Work instructions ->
Edit the melamine enclosure thread between "# DIY double" and "tailed monitors enclosure.", inclusive, changing "hatchies" to "hatchlings" throughout that range.

# DIY double enclosure, melamine.



## Rogue5861 (Aug 4, 2013)

Just throwing together a new stack of enclosures, these will hold a beardie and hopefully this seasons hatchies.

Dimensions of enclosures are 1200x700x450mm (length, depth, height). Total size is 1200x700x900mm and will stack on top of my ridge tailed monitors enclosure.















Rick


----------



## Pitttownboy (Aug 4, 2013)

My double 1200 x 1200 upside down again


----------



## Rogue5861 (Aug 4, 2013)

Pitttownboy said:


> My double 1200 x 1200 upside down again







Fixed 


Rick


----------



## Pitttownboy (Aug 4, 2013)

Cheers, how'd u do that


----------



## Rogue5861 (Aug 4, 2013)

Pitttownboy said:


> Cheers, how'd u do that



Saved and flipped it on my iPhone.


Rick


----------



## justin91 (Aug 4, 2013)

Mate thats awesome. How strongs that divider in the middle? I might make one of those instead of two. Looks just as simple and would save so much time then building two.


----------



## Tyl3r (Aug 4, 2013)

justin91 said:


> Mate thats awesome. How strongs that divider in the middle? I might make one of those instead of two. Looks just as simple and would save so much time then building two.



I am also wondering the same.. Looks much easier and looks like it would take less time.


----------



## Rogue5861 (Aug 4, 2013)

justin91 said:


> Mate thats awesome. How strongs that divider in the middle? I might make one of those instead of two. Looks just as simple and would save so much time then building two.



I wouldnt be putting 40kgs of sand on it but a light layer of sand or fake grass and a few rocks/logs should be fine. I have dividers to go down the middle that make them into 2x 700x600mm for hatchies.


Rick


----------



## Tyl3r (Aug 4, 2013)

Rogue5861 said:


> I wouldnt be putting 40kgs of sand on it but a light layer of sand or fake grass and a few rocks/logs should be fine. I have dividers to go down the middle that make them into 2x 700x600mm for hatchies.
> 
> 
> Rick



Both of them or just the one? Wouldn't mind doing this myself actually. Make sure to keep us updated


----------



## Rogue5861 (Aug 4, 2013)

Tyl3r said:


> Both of them or just the one? Wouldn't mind doing this myself actually. Make sure to keep us updated



Can divide them both if i need the space but my female beardie is probably gonna get one of these. 





Not very colourful at the moment but im sure this new enclosure will brighten her up.

Finished sealing all edges and i will cut vent holes tomorrow and get all the wiring organised.


Rick


----------



## Pitttownboy (Aug 4, 2013)

Be careful what sealer you use as some effect the scales so they don't shed correctly


----------



## Rogue5861 (Aug 4, 2013)

Pitttownboy said:


> Be careful what sealer you use as some effect the scales so they don't shed correctly



Using roof and gutter silicone in white, matches the melamine well. Have used of it previous enclosures with no issues.

Data entries ->

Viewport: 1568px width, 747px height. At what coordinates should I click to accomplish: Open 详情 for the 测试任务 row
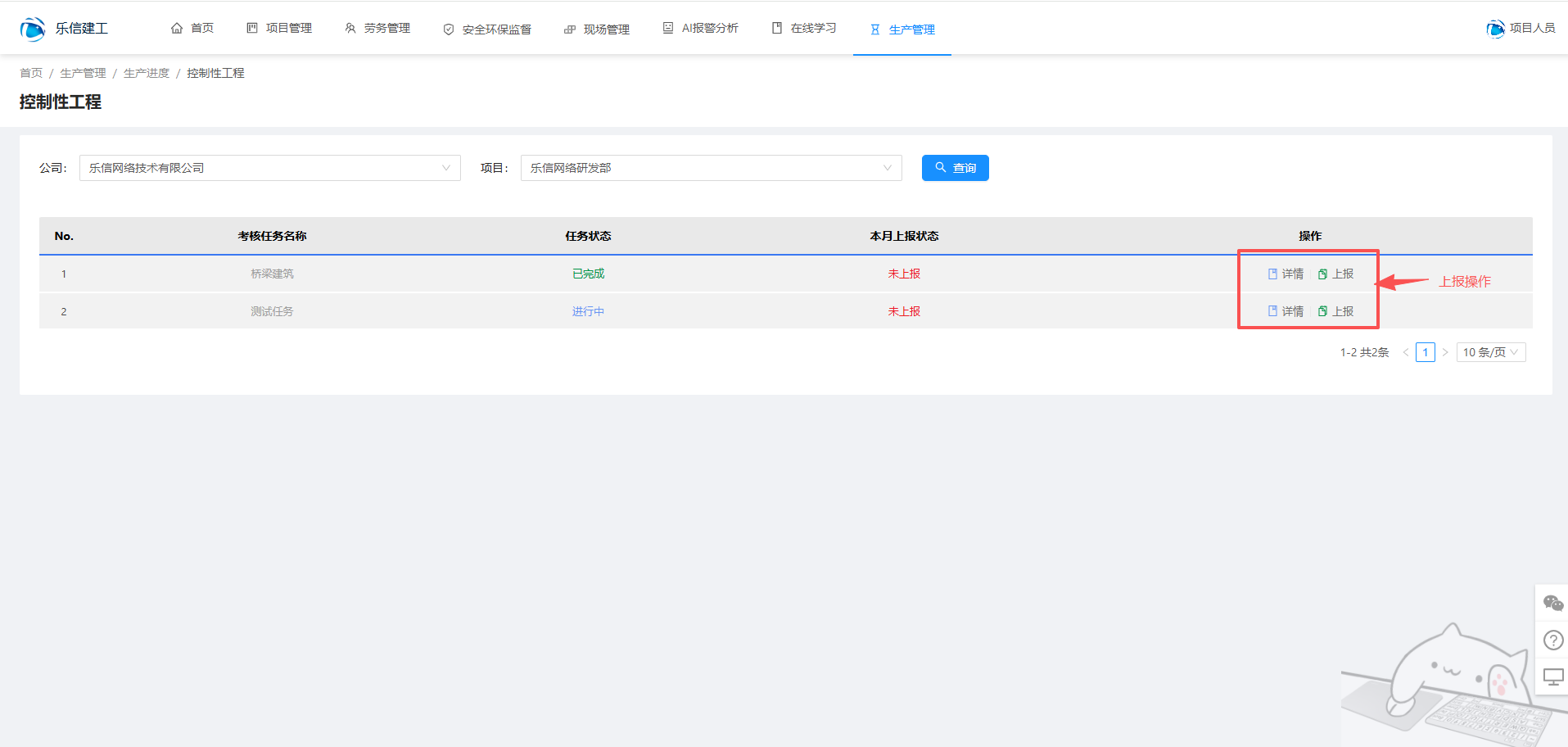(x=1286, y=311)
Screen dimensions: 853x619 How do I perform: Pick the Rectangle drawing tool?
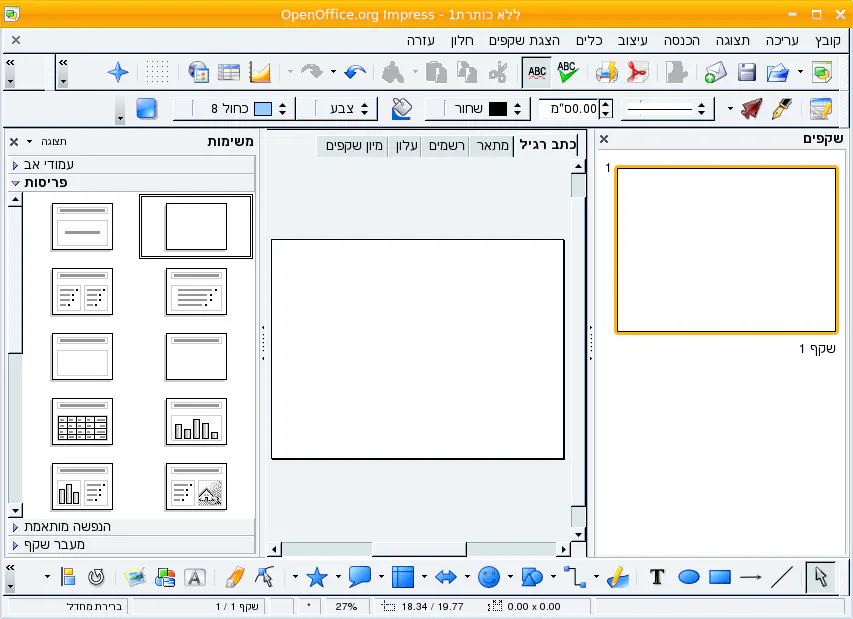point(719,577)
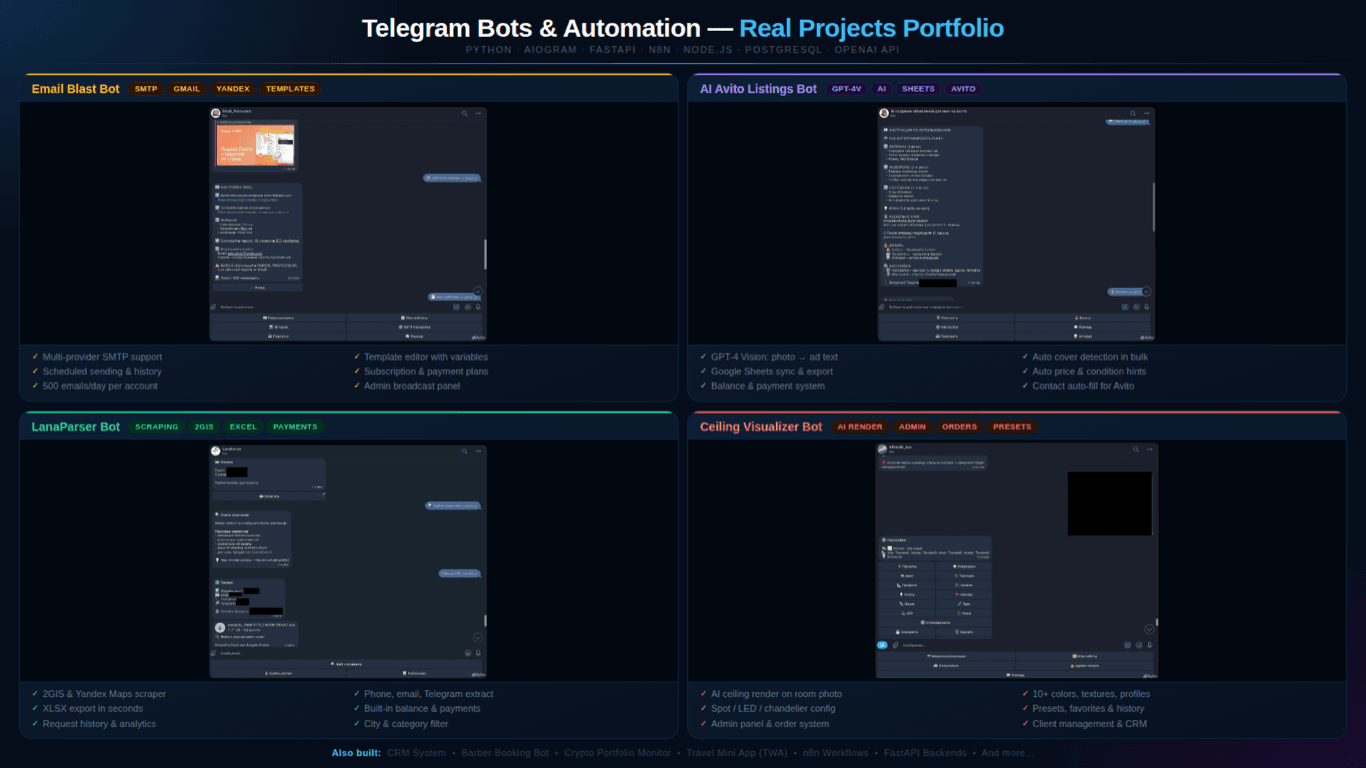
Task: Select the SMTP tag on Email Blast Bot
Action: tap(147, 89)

...

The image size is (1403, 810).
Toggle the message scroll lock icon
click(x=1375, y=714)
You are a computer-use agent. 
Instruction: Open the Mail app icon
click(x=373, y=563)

Task result ->
# DIY double enclosure, melamine.



## Rogue5861 (Aug 4, 2013)

Just throwing together a new stack of enclosures, these will hold a beardie and hopefully this seasons hatchlings.

Dimensions of enclosures are 1200x700x450mm (length, depth, height). Total size is 1200x700x900mm and will stack on top of my ridge tailed monitors enclosure.